**Requests**.
1) Translate this sentence from the news report into Spanish: "Ms Ward said every day waiting for news was becoming more and more difficult."
2) Reproduce everything in the news report from "Detective Inspector David" down to "child is safe.", without any changes.

**Text extract**.

╔══

UPDATE: POLICE have urged a father who disappeared with his son from Gympie almost a week ago to visit a police station.
Gympie mother Tahlia Ward is desperate for proof her son Samuel Snowdon is safe and well, after the child's father Earle Snowdon drove away with the baby boy in his lap during an access visit.
"It's crippling inside," she said.
"We've just got to find out where his is."
Detective Inspector David Briese urged Mr Snowdon, if he is reading this, to present himself and Samuel to a police station so officers can see the child is safe.
"[Mr Snowdon] is not in any trouble, we just want to make sure the baby is okay," he told the Gympie Times.
Police believe Mr Snowdon and Samuel may have passed through Stanthorpe on Wednesday November 23, and may now be in New South Wales.
Ms Ward said Mr Snowdon has contacts in Sydney, and may be headed there.
Queensland police media released a missing persons alert this morning, calling for any information on the whereabouts of Mr Snowdon and Samuel.
The pair may be travelling in a black 2009 Ford XR6 (similar to the one pictured) with Queensland registration 818-VZR or New South Wales Registration BVL-27U.
Ms Ward said every day waiting for news was becoming more and more difficult.
"As far as I know, Earle has no money and hasn't accessed his bank account," Ms Ward told the Gympie Times yesterday.
"My main focus is to find out he's okay."
THURSDAY: TODAY marks the sixth day since Samuel Ward disappeared.

╚══

**Given records**.
╔══

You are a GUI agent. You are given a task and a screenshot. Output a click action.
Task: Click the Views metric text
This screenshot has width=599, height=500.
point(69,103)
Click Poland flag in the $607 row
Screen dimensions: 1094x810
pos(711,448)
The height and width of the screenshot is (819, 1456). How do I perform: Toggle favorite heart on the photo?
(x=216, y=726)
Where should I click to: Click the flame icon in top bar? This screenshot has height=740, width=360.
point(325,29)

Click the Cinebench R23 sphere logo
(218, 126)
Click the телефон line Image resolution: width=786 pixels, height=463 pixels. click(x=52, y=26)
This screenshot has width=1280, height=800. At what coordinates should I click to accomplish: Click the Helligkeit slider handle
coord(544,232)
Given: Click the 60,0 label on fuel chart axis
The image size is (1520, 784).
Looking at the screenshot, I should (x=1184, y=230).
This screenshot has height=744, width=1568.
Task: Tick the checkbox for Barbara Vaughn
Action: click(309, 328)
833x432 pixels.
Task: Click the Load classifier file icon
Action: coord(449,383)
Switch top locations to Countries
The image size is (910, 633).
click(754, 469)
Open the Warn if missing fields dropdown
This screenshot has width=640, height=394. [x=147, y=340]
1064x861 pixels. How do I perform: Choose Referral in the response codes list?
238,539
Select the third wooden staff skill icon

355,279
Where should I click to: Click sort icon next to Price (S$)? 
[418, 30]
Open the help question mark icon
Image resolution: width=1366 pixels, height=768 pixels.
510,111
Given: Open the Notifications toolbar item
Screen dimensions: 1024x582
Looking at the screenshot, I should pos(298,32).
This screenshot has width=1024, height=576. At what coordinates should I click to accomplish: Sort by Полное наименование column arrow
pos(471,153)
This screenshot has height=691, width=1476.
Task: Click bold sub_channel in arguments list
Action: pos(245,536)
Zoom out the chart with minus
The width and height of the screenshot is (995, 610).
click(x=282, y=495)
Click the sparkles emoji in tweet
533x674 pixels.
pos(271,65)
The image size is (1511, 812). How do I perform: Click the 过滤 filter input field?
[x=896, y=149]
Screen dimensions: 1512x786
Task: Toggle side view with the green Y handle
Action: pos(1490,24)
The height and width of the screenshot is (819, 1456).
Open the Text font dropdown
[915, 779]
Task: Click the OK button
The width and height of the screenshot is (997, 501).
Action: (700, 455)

╚══

**Expected responses**.
1) La Sra. Ward dijo que cada día de espera de noticias se estaba volviendo cada vez más difícil.

2)
Detective Inspector David Briese urged Mr Snowdon, if he is reading this, to present himself and Samuel to a police station so officers can see the child is safe.